Future directions in information technology
An interview with Paul Hamilton, Senior IT Officer, Shire of Busselton Western Australia
With most council’s ICT budget fairly tight, Paul Hamilton believes open source software (OSS) is definitely the way of the future.
OSS is software that can be downloaded free of charge but more importantly comes with the actual programming code. This means users can use, change and improve the software to suit their needs, and redistribute it in modified or unmodified form.
Paul says the aim of OSS is to make products more understandable, modifiable, duplicatable, reliable and to an open standard.
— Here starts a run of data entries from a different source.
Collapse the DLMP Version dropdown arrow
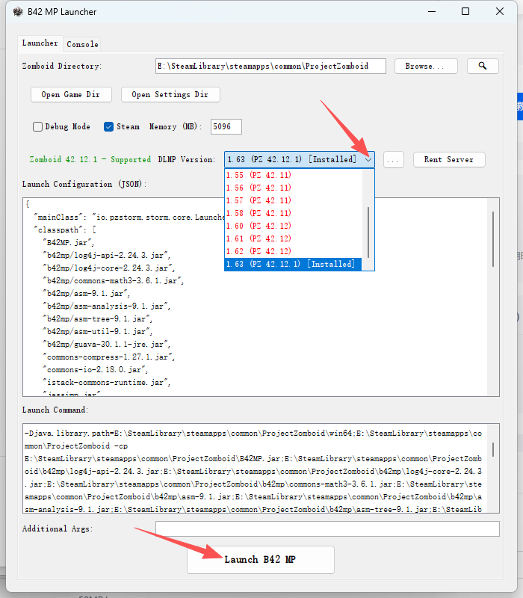This screenshot has width=523, height=598. [x=368, y=159]
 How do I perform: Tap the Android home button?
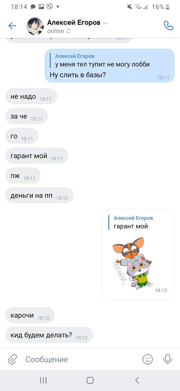(90, 380)
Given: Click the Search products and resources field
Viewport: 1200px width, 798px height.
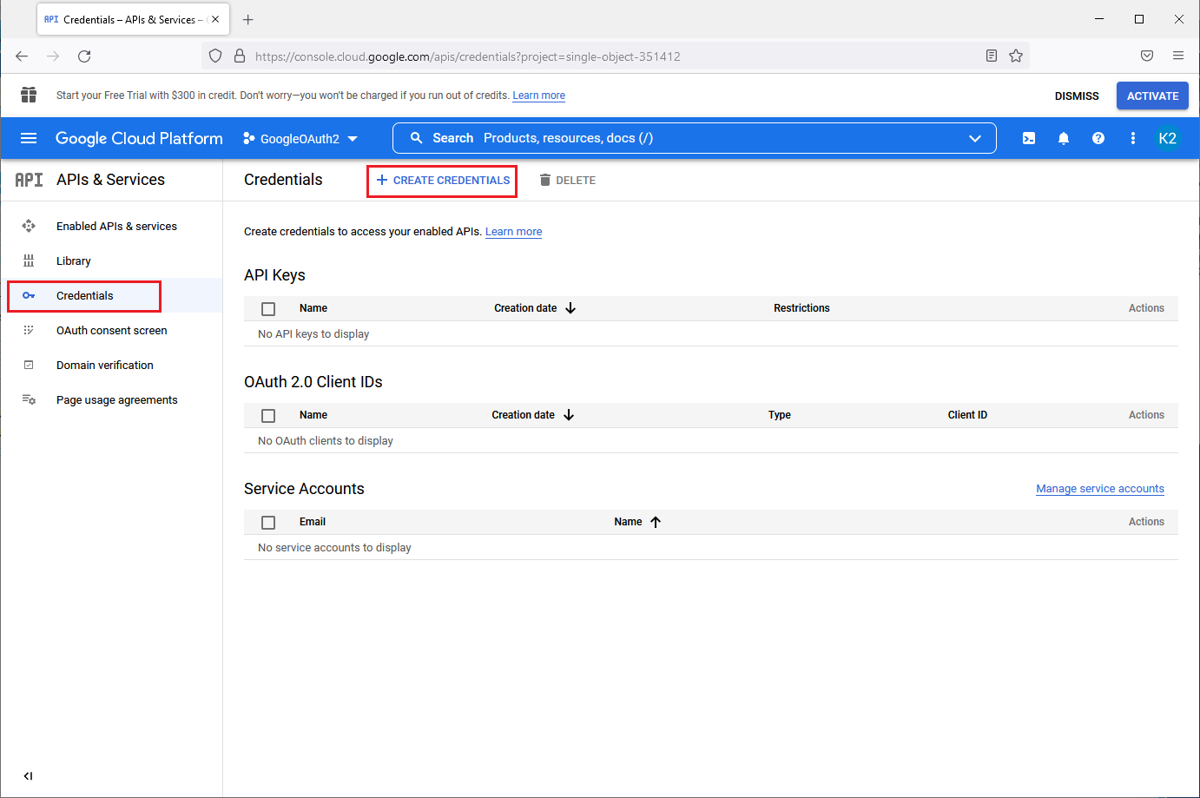Looking at the screenshot, I should tap(677, 138).
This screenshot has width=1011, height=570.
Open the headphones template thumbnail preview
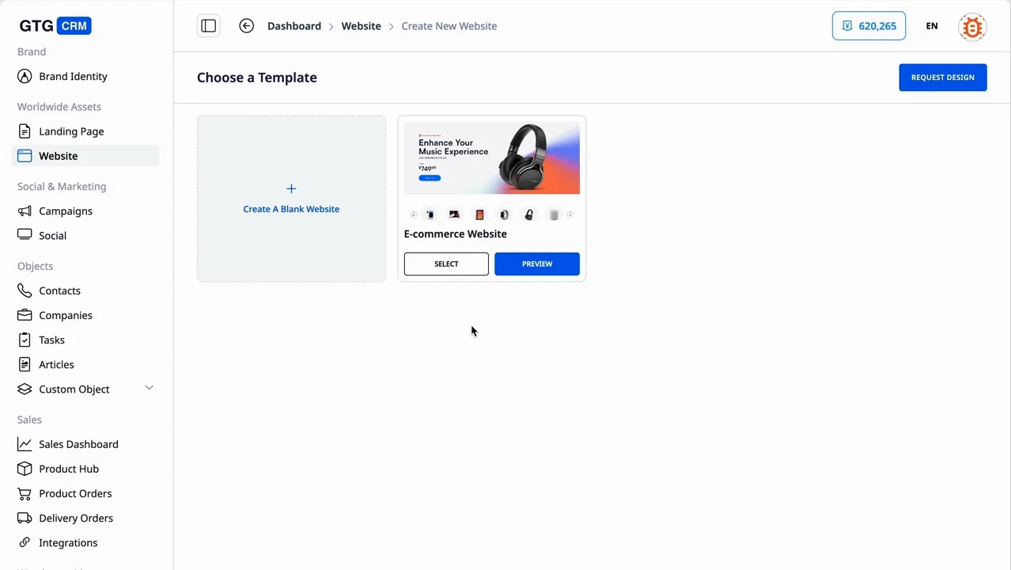coord(491,158)
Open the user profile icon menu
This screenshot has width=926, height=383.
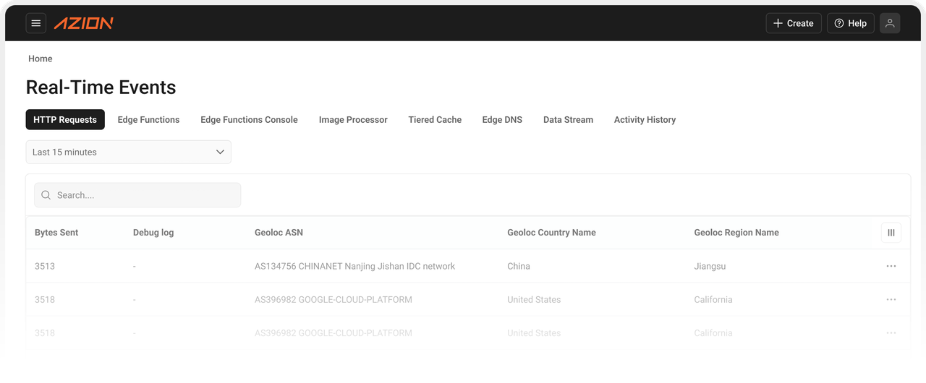(890, 23)
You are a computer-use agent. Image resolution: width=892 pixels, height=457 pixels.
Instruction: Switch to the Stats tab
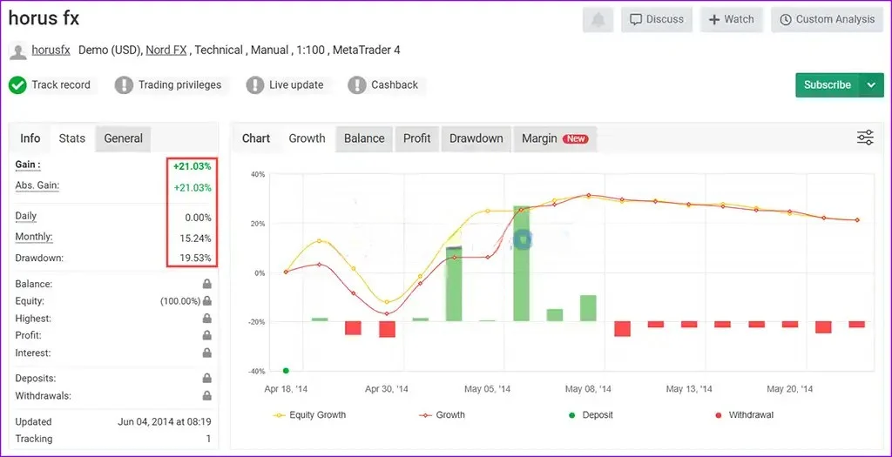(72, 138)
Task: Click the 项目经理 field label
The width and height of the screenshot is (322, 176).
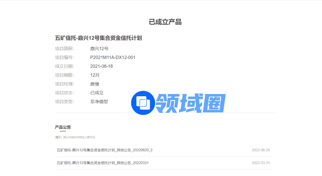Action: click(64, 84)
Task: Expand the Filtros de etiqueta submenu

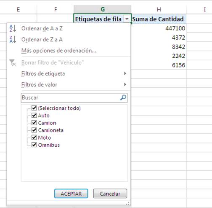Action: coord(74,73)
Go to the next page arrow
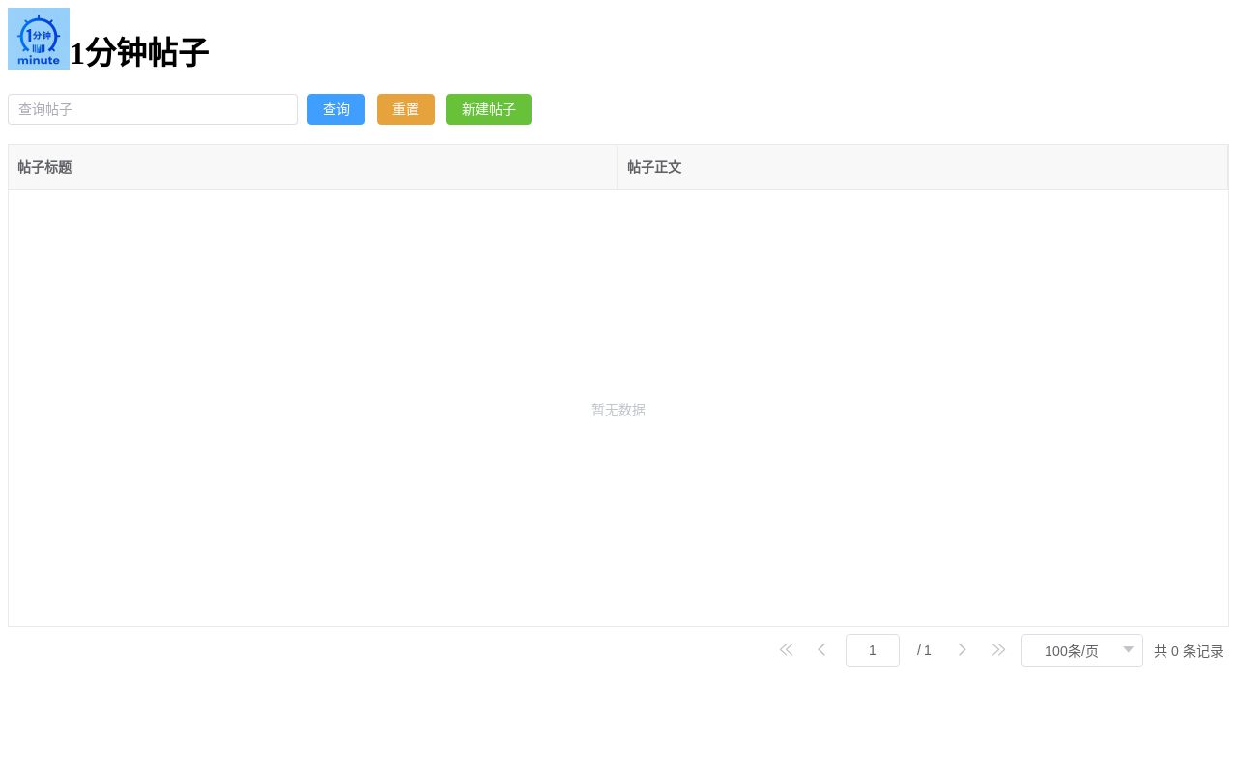The width and height of the screenshot is (1237, 773). pos(962,650)
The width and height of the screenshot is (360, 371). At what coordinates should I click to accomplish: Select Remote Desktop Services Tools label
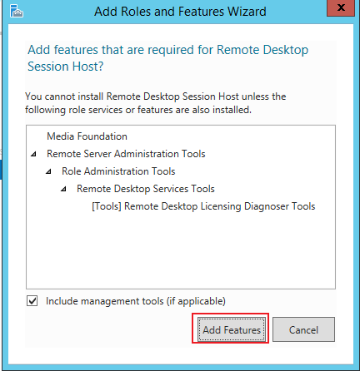click(x=146, y=189)
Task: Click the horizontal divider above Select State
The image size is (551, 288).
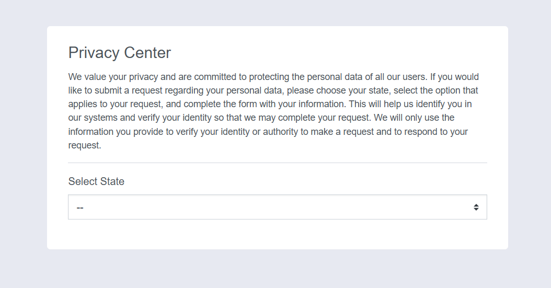Action: point(277,163)
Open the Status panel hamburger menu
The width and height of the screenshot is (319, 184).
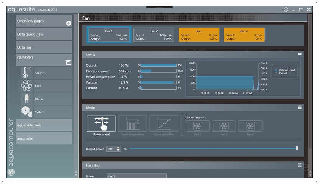coord(300,55)
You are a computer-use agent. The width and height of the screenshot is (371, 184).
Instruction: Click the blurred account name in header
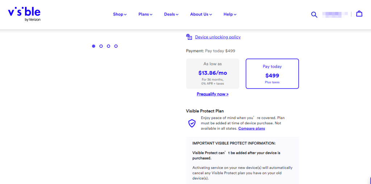(x=335, y=14)
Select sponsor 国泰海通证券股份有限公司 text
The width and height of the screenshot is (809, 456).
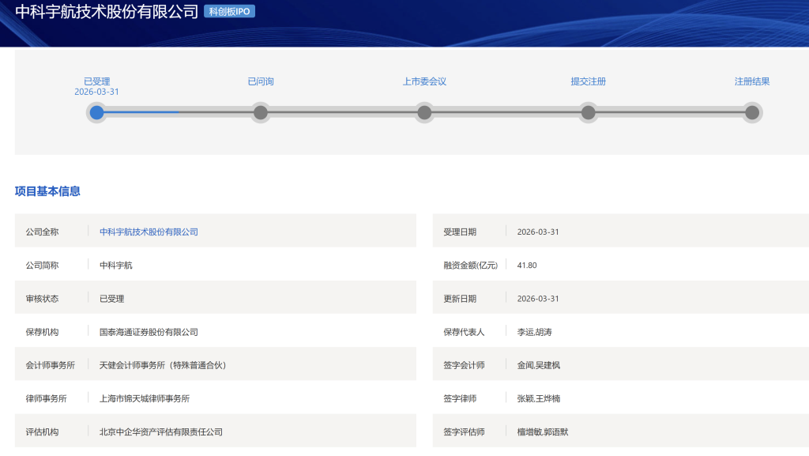tap(149, 332)
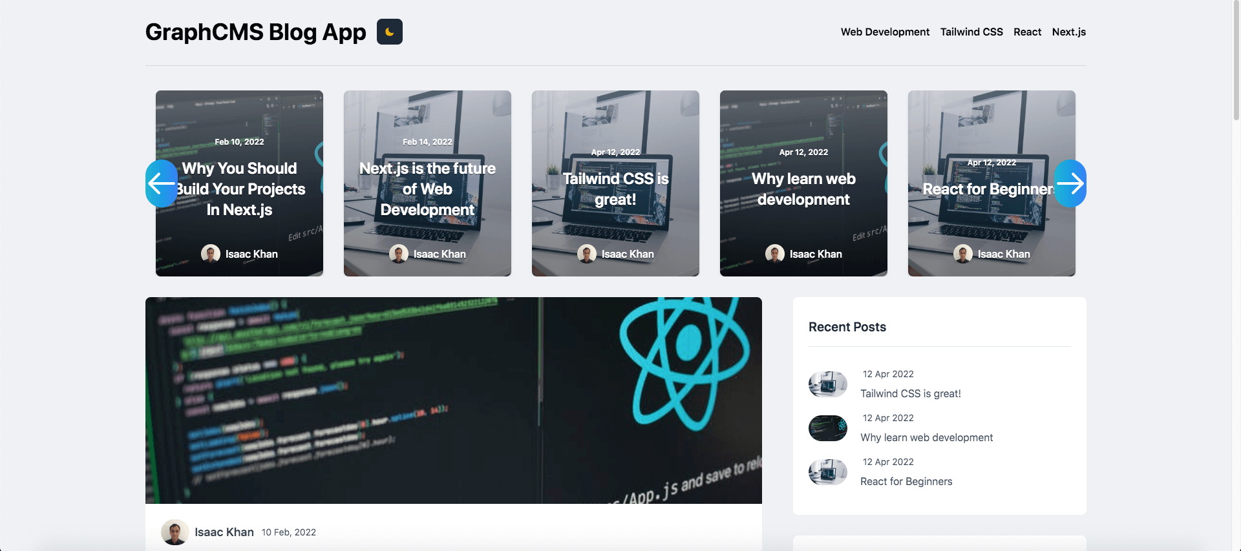Open 'Next.js is the future' featured card
The width and height of the screenshot is (1241, 551).
click(427, 189)
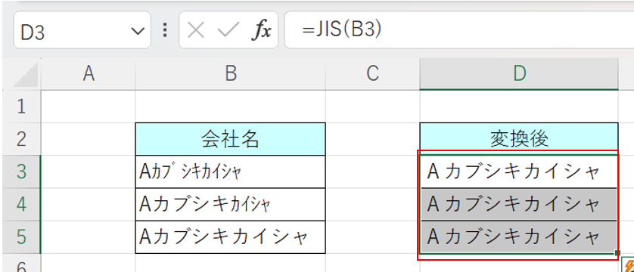Viewport: 634px width, 272px height.
Task: Select row 5 header
Action: [21, 237]
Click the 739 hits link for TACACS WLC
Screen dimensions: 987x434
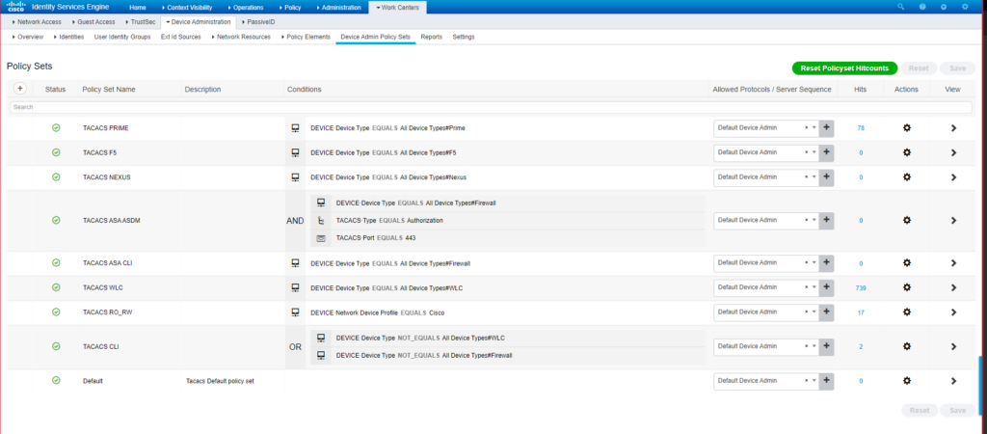pos(860,288)
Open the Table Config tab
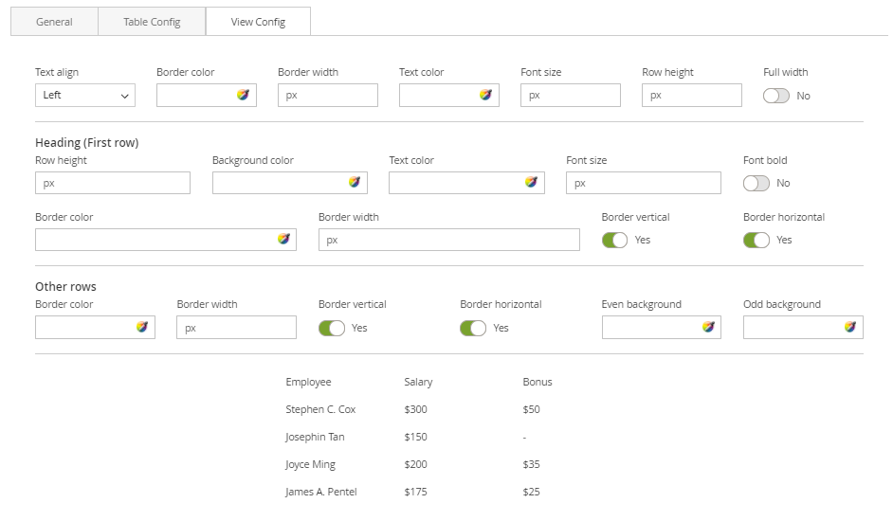This screenshot has height=521, width=893. pyautogui.click(x=152, y=22)
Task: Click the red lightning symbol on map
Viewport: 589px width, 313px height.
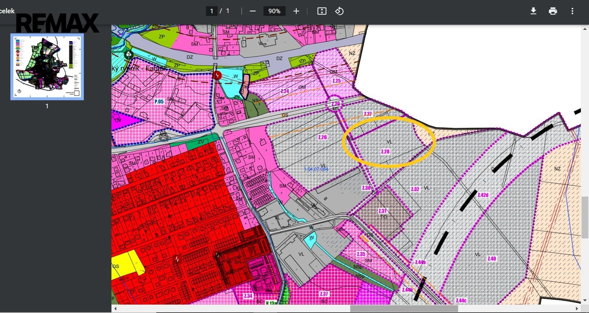Action: tap(217, 76)
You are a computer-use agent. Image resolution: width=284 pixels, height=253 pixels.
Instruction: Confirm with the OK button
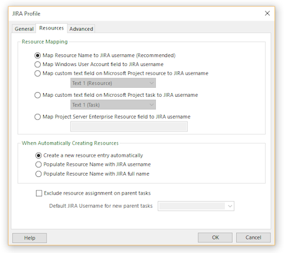click(215, 238)
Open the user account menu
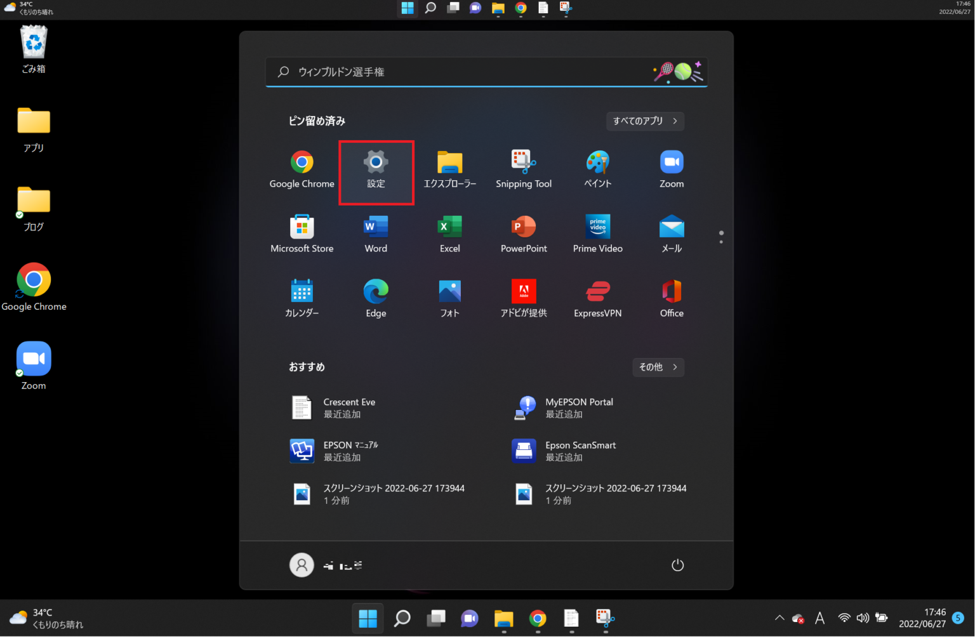Image resolution: width=975 pixels, height=641 pixels. 302,565
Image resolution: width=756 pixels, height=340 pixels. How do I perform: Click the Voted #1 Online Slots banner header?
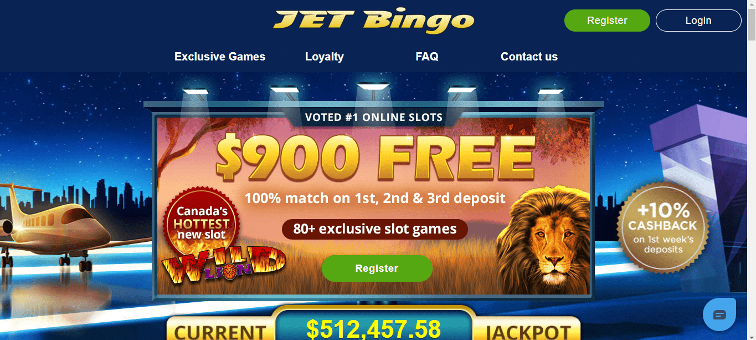374,117
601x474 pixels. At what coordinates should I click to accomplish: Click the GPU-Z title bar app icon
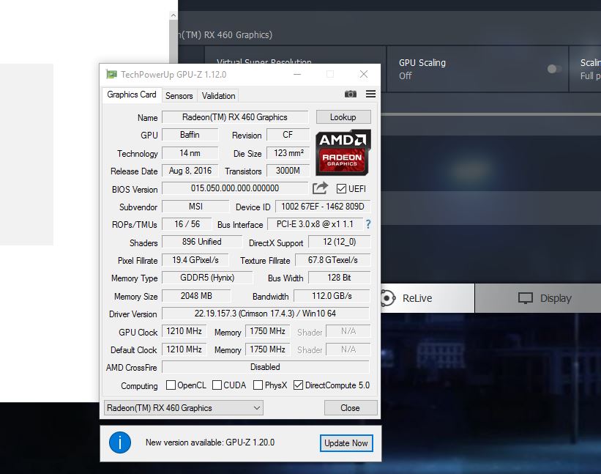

Moreover it is often developed in a public, collaborative manner, with many users contributing to its content.
“A further issue is that across Local Government, ICT staff are often doing the same things,” he said. “This means we are reinventing the wheel time and time again.”
Calling for increased collaboration and sharing of successes, Paul Hamilton sees many opportunities from maximizing the use of OSS. He believes this should not only involve Local Government but Federal and State Governments as well.
He advocates that the Federal Government department responsible for ICT should select a specific OSS platform and then mandate that over a number of years all levels of governments move over to this.
“For example, if all Local Governments moved to Open Office, then over the next ten to 15 years this would deliver massive savings,” he said.
“If you include all Federal and State bodies then there is an enormous potential to cut costs.”
Australia wouldn’t be the first to embark on a journey like this, as the Brazilian, Russian and Chinese Governments made similar announcements.
Programs are also under way in Munich, Amsterdam and Bristol, and the German Foreign Ministry has announced that it is migrating its 11,000 desktops and servers to Linux as well.
He said that some closed source advocates see OSS as damaging to commercial software companies. However, Paul Hamilton points to alternative approaches such as:
- software vendors giving away their software and then charging for installation and support
- vendors having their software available as open source so that people will be more likely to purchase a related product or service from that vendor.
“Vendors over just a few version updates should be able to convert their programs to run on the common platform,” Paul Hamilton said.
He said that as well as cost savings, other benefits include common documentation standards, training advantages and resource sharing.
In Western Australia a group of ICT staff has been meeting regularly to progress the use of OSS in Local Government.
“We are using OSS called FreeMind which provides a graphic way to plot information and ideas,” Paul Hamilton said.
Paul will attend an Open Source conference in the USA next October and plans to discuss this concept further at the Coffs Harbour IT2009 conference in November.